- ENTRIES PROVIDED
▽

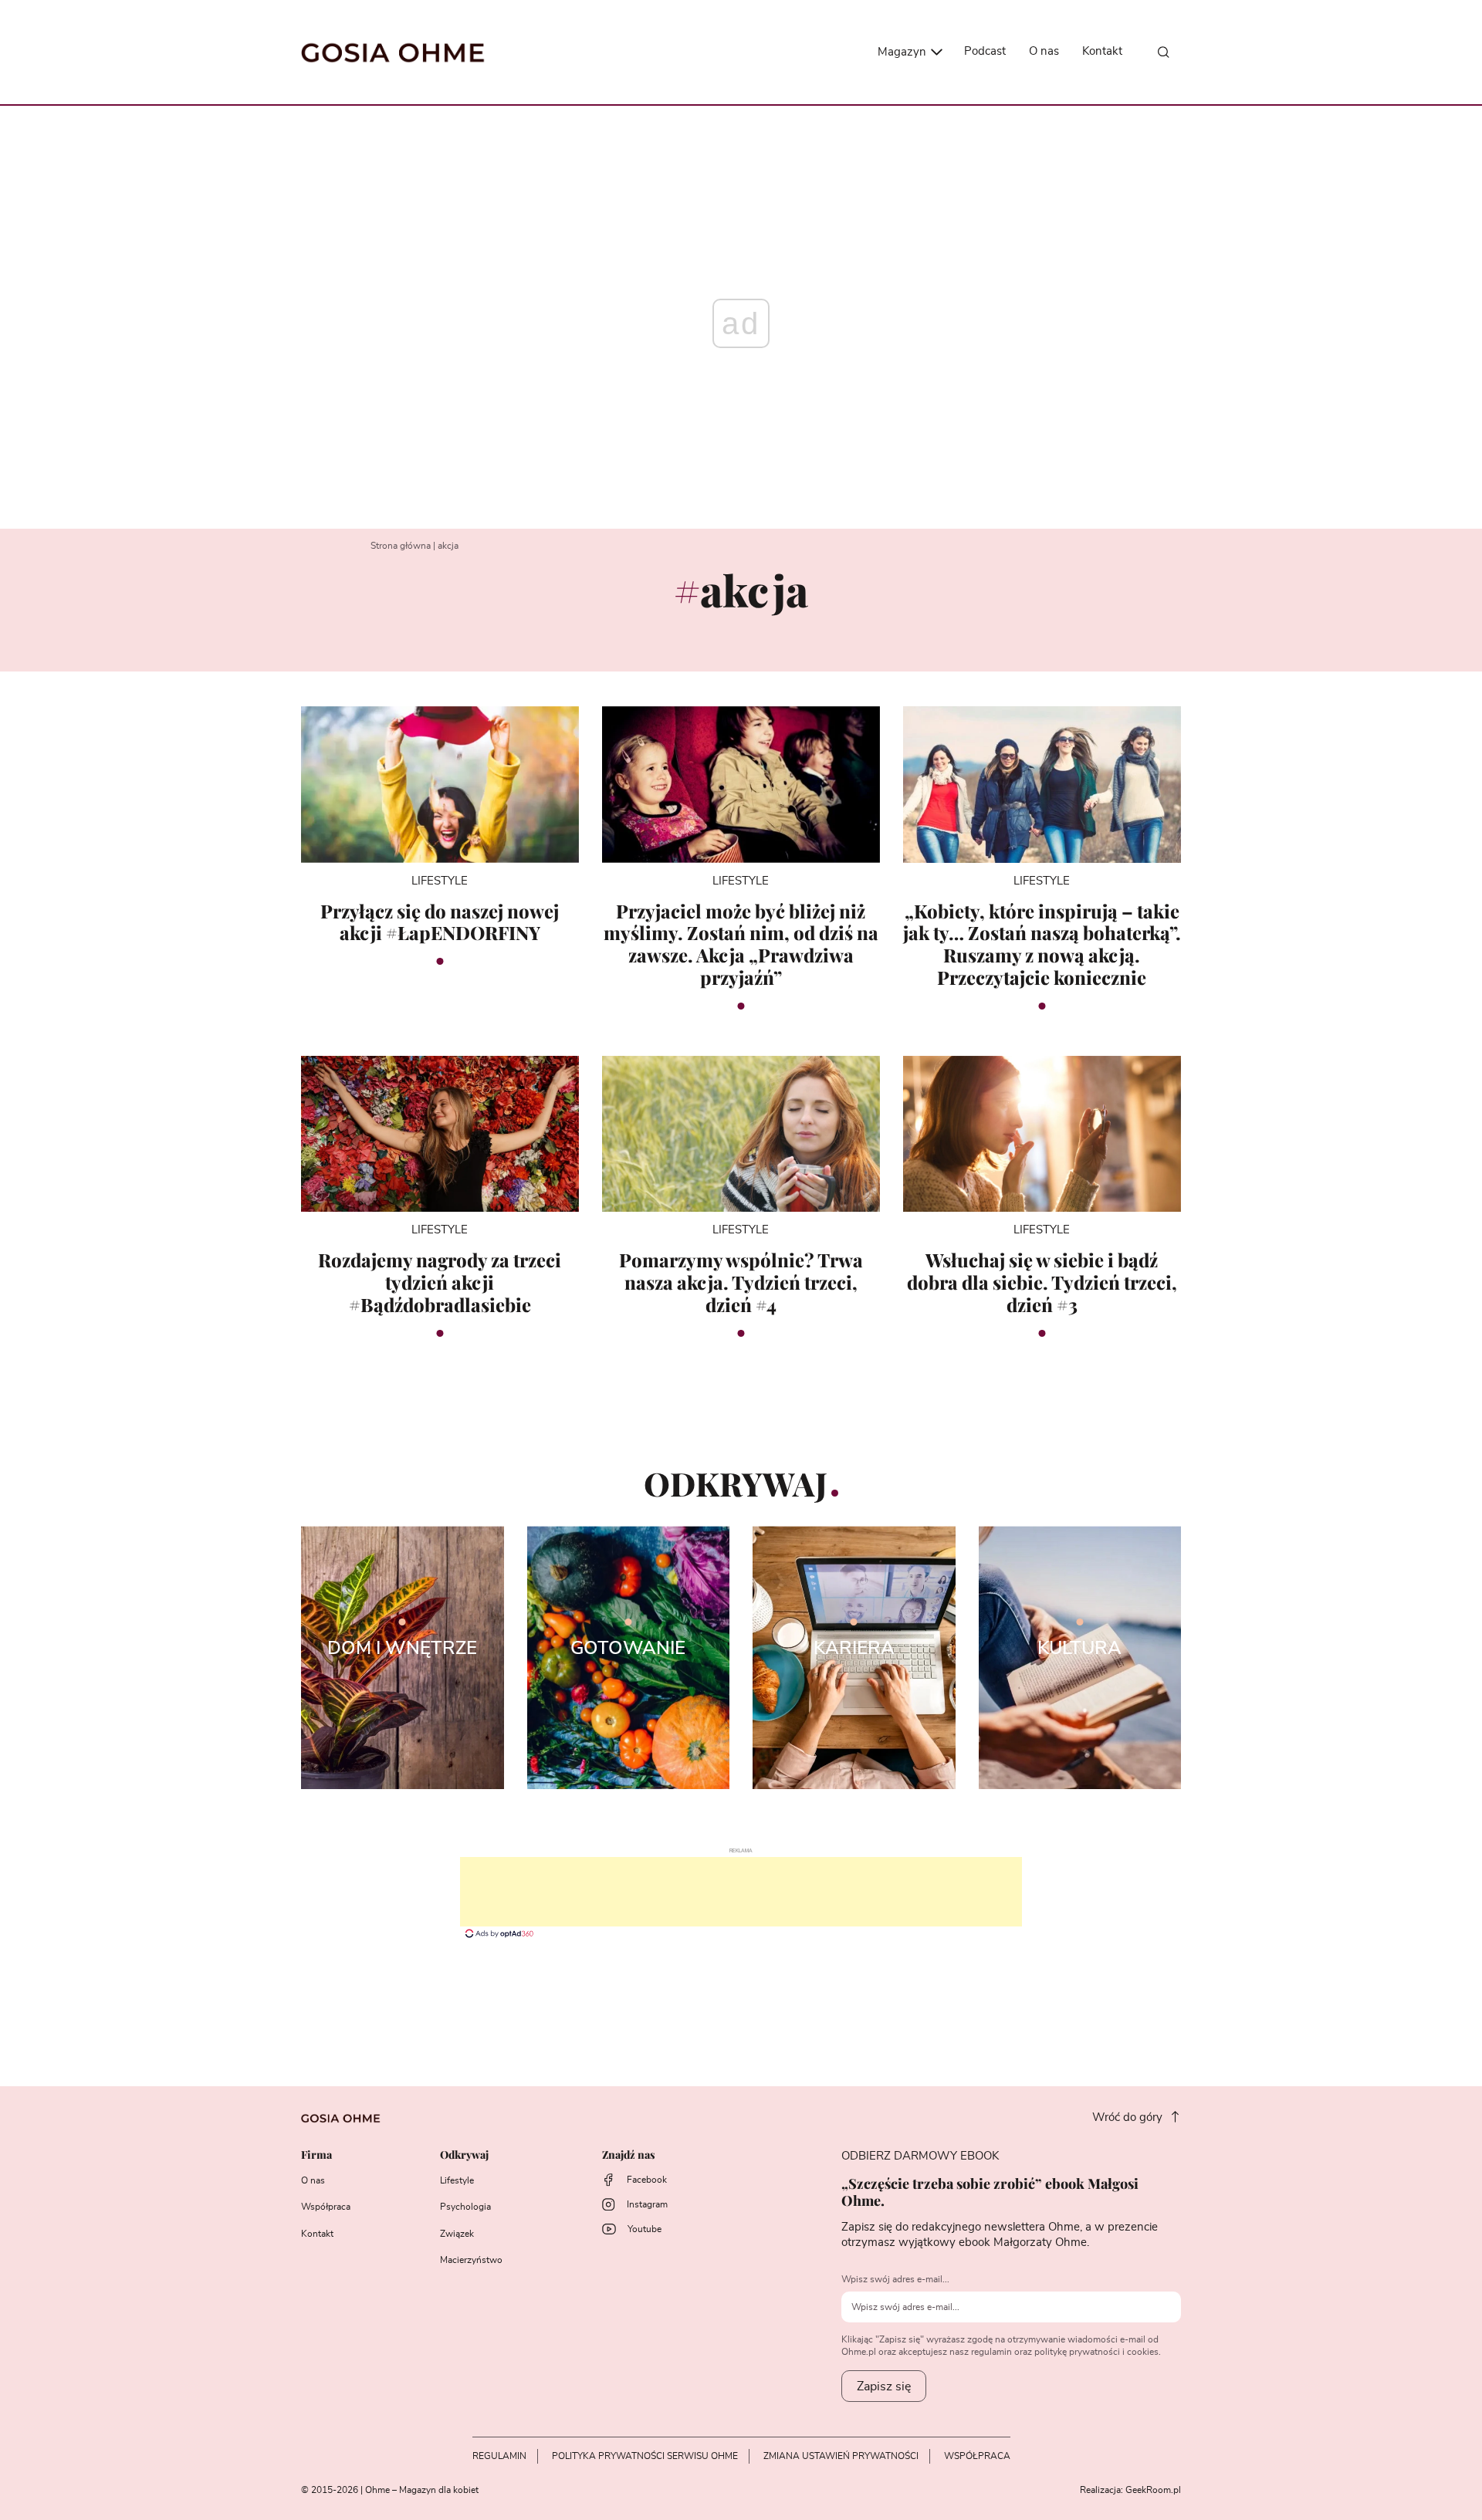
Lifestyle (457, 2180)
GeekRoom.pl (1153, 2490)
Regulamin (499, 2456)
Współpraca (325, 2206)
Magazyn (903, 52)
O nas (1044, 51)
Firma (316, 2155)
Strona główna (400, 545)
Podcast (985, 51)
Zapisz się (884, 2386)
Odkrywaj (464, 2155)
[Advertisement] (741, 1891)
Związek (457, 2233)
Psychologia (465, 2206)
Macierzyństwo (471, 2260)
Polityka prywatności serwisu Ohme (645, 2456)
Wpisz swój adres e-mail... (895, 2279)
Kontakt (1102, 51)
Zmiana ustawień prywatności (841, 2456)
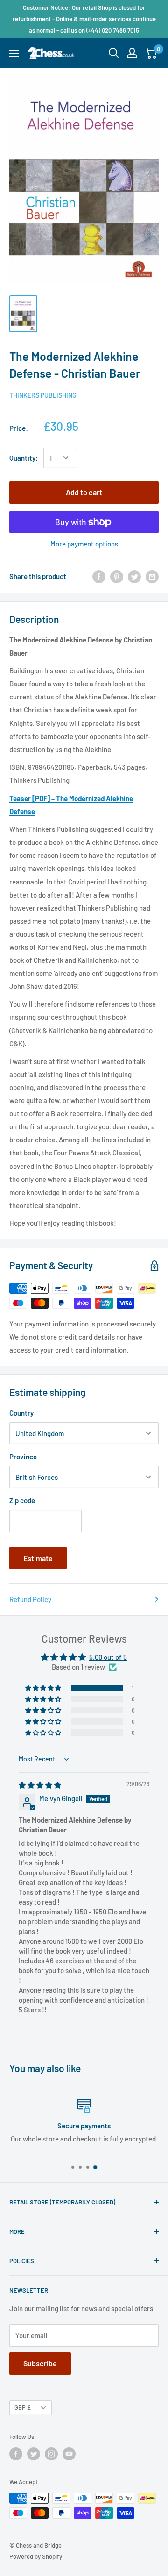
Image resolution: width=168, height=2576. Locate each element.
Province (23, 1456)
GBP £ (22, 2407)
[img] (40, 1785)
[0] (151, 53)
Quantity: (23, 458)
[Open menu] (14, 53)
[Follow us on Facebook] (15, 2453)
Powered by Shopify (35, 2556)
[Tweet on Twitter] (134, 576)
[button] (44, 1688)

△
▽

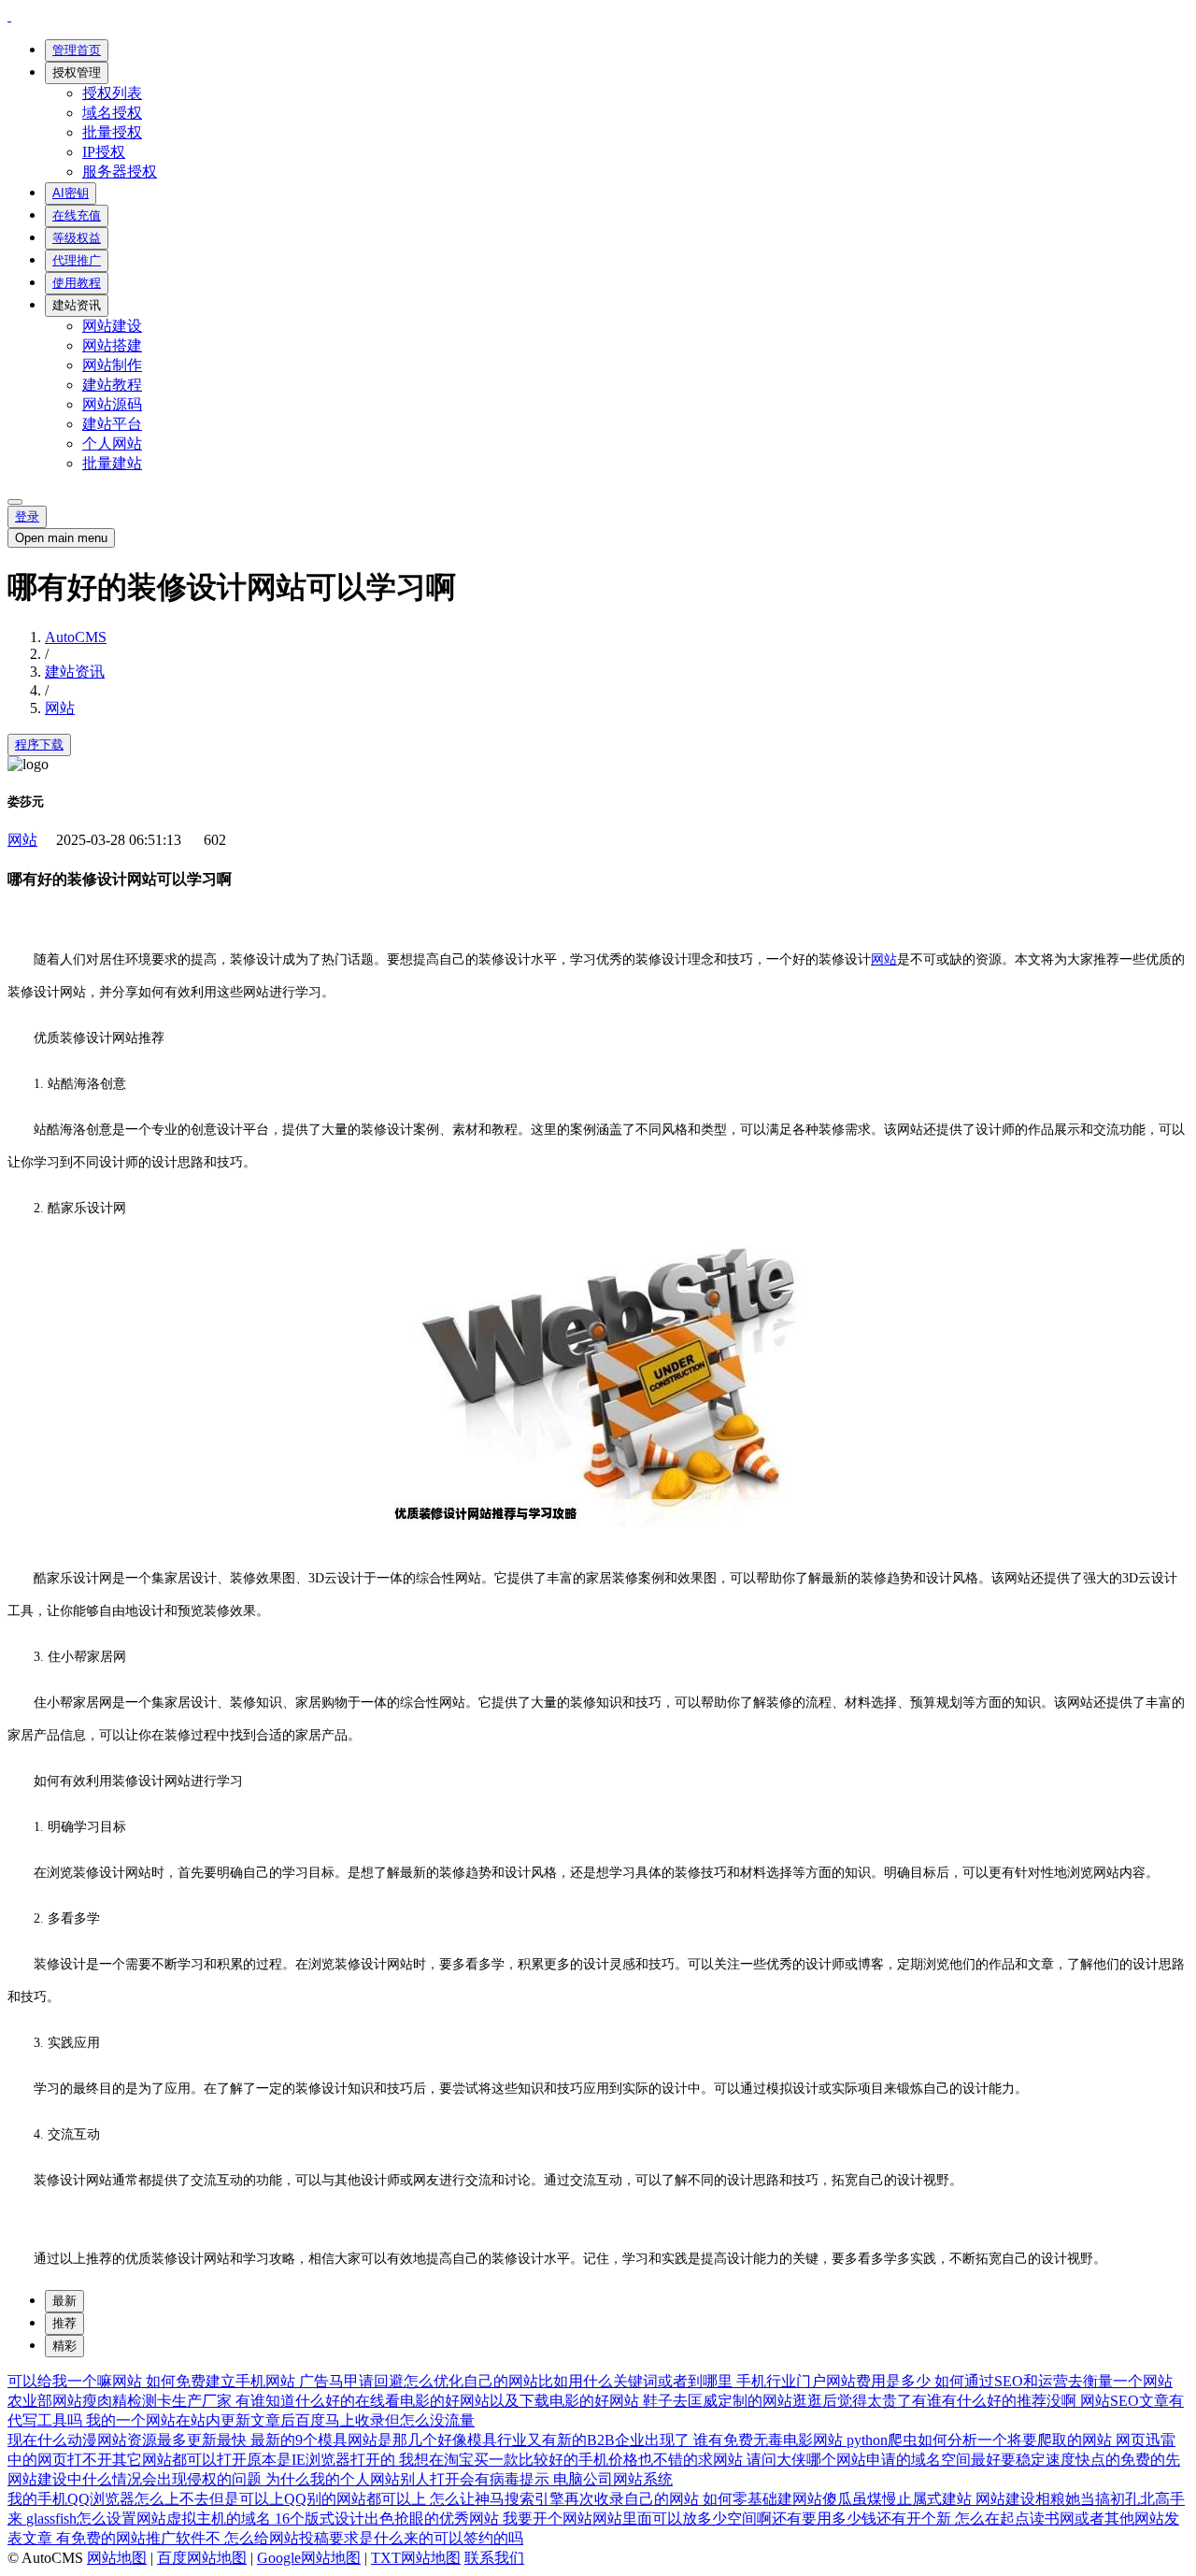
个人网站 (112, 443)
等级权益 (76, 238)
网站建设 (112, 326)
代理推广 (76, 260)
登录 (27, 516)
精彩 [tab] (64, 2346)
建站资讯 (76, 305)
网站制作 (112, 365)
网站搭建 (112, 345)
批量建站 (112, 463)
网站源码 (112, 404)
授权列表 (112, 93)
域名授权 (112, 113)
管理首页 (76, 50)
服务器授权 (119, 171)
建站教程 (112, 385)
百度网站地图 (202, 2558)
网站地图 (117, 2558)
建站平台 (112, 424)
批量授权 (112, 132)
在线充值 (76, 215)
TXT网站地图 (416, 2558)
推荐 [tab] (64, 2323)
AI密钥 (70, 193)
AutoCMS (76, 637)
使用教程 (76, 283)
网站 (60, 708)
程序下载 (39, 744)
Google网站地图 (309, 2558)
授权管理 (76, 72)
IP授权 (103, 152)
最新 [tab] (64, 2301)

△
▽

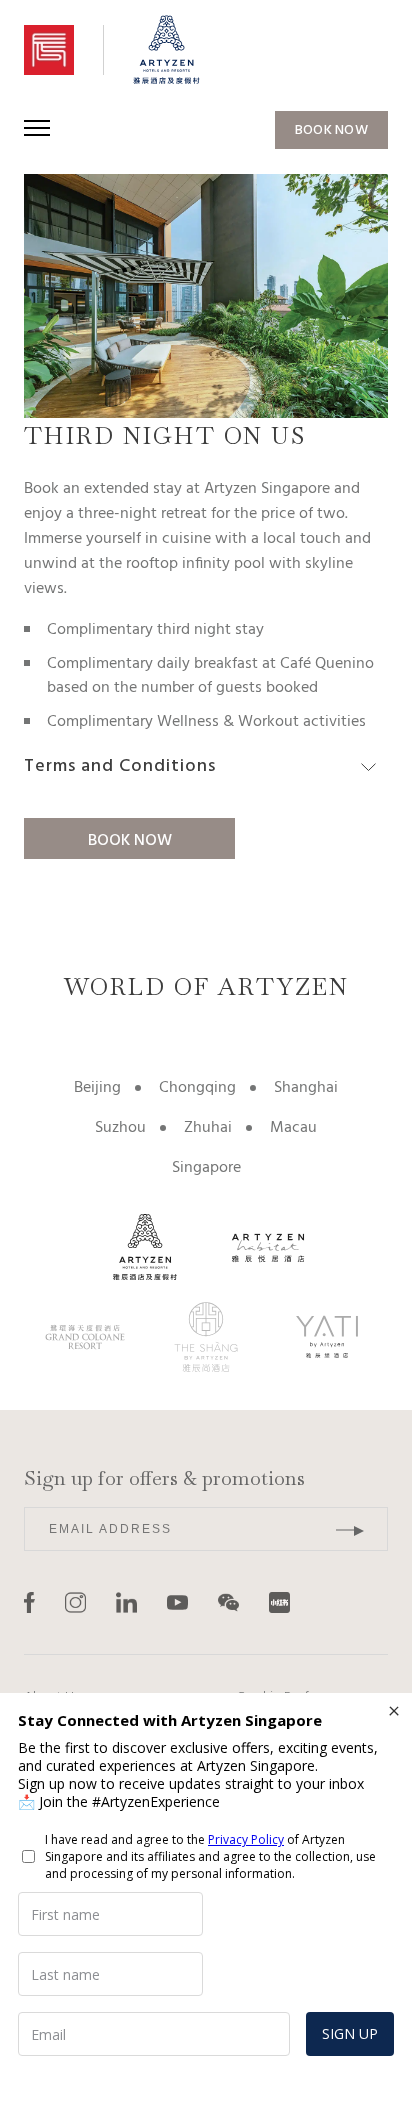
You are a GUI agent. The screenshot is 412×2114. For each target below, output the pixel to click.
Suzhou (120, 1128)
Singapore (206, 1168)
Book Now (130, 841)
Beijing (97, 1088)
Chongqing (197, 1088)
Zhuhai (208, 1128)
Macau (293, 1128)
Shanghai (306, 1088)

△

- REQUIRED ACTION
As the answer, set down only the lines from the data above between the one holding "服务器授权 (119, 171)" and the one holding "最新 [tab] (64, 2301)", inclusive, exactly as they read.

- ANSWER TO THIS TASK
服务器授权 (119, 171)
建站教程 (112, 385)
百度网站地图 (202, 2558)
网站地图 (117, 2558)
建站平台 (112, 424)
批量授权 (112, 132)
在线充值 (76, 215)
TXT网站地图 (416, 2558)
推荐 [tab] (64, 2323)
AI密钥 (70, 193)
AutoCMS (76, 637)
使用教程 (76, 283)
网站 (60, 708)
程序下载 (39, 744)
Google网站地图 (309, 2558)
授权管理 (76, 72)
IP授权 (103, 152)
最新 [tab] (64, 2301)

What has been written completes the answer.